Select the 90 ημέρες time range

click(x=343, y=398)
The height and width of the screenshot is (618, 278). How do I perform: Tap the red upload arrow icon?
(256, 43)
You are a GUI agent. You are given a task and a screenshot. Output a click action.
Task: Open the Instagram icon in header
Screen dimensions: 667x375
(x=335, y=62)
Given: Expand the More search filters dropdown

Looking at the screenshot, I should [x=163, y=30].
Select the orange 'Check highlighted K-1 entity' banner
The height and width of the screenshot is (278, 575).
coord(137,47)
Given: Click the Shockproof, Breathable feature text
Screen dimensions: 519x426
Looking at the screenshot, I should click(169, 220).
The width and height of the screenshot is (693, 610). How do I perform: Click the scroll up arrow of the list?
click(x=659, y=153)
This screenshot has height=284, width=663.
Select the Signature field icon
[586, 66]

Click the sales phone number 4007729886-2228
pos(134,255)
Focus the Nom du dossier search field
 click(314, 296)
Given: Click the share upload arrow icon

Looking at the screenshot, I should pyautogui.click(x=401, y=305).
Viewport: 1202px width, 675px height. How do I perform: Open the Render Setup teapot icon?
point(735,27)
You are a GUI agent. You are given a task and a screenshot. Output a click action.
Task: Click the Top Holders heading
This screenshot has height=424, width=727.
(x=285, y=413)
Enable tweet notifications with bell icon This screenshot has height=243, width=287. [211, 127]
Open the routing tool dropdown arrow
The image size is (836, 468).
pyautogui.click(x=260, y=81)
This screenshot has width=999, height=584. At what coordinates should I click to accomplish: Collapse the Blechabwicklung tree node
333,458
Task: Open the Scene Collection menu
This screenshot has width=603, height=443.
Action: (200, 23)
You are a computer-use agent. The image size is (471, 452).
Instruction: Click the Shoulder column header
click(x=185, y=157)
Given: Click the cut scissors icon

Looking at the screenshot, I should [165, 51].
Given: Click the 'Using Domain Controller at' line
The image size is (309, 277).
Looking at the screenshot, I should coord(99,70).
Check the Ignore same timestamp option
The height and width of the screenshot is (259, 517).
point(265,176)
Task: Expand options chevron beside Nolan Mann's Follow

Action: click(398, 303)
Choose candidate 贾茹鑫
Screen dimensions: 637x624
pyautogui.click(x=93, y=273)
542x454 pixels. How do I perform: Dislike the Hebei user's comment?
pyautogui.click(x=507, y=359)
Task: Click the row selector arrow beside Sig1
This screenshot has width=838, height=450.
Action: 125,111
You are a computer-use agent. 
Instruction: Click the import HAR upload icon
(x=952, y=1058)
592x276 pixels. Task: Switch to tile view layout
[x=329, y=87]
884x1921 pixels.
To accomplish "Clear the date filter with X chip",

-*-*-

▸ **Directions for this task**
Copy out all of the material above, line for line, with no changes.

▸ **Result below**
Select the 90 ημέρες time range

click(x=343, y=398)
The height and width of the screenshot is (618, 278). How do I perform: Tap the red upload arrow icon?
(256, 43)
You are a GUI agent. You are given a task and a screenshot. Output a click action.
Task: Open the Instagram icon in header
Screen dimensions: 667x375
(x=335, y=62)
Given: Expand the More search filters dropdown

Looking at the screenshot, I should [x=163, y=30].
Select the orange 'Check highlighted K-1 entity' banner
The height and width of the screenshot is (278, 575).
coord(137,47)
Given: Click the Shockproof, Breathable feature text
Screen dimensions: 519x426
Looking at the screenshot, I should click(169, 220).
The width and height of the screenshot is (693, 610). How do I perform: Click the scroll up arrow of the list?
click(x=659, y=153)
This screenshot has height=284, width=663.
Select the Signature field icon
[586, 66]

Click the sales phone number 4007729886-2228
pos(134,255)
Focus the Nom du dossier search field
 click(314, 296)
Given: Click the share upload arrow icon

Looking at the screenshot, I should pyautogui.click(x=401, y=305).
Viewport: 1202px width, 675px height. How do I perform: Open the Render Setup teapot icon?
point(735,27)
You are a GUI agent. You are given a task and a screenshot. Output a click action.
Task: Click the Top Holders heading
This screenshot has height=424, width=727.
(x=285, y=413)
Enable tweet notifications with bell icon This screenshot has height=243, width=287. [211, 127]
Open the routing tool dropdown arrow
The image size is (836, 468).
pyautogui.click(x=260, y=81)
This screenshot has width=999, height=584. At what coordinates should I click to accomplish: Collapse the Blechabwicklung tree node
333,458
Task: Open the Scene Collection menu
This screenshot has width=603, height=443.
Action: (200, 23)
You are a computer-use agent. The image size is (471, 452).
Instruction: Click the Shoulder column header
click(x=185, y=157)
Given: Click the cut scissors icon

Looking at the screenshot, I should [165, 51].
Given: Click the 'Using Domain Controller at' line
The image size is (309, 277).
Looking at the screenshot, I should coord(99,70).
Check the Ignore same timestamp option
The height and width of the screenshot is (259, 517).
point(265,176)
Task: Expand options chevron beside Nolan Mann's Follow

Action: click(398, 303)
Choose candidate 贾茹鑫
Screen dimensions: 637x624
pyautogui.click(x=93, y=273)
542x454 pixels. How do I perform: Dislike the Hebei user's comment?
pyautogui.click(x=507, y=359)
Task: Click the row selector arrow beside Sig1
This screenshot has width=838, height=450.
Action: 125,111
You are a computer-use agent. 
Instruction: Click the import HAR upload icon
(x=952, y=1058)
592x276 pixels. Task: Switch to tile view layout
[x=329, y=87]
884x1921 pixels.
To accomplish "Clear the date filter with X chip",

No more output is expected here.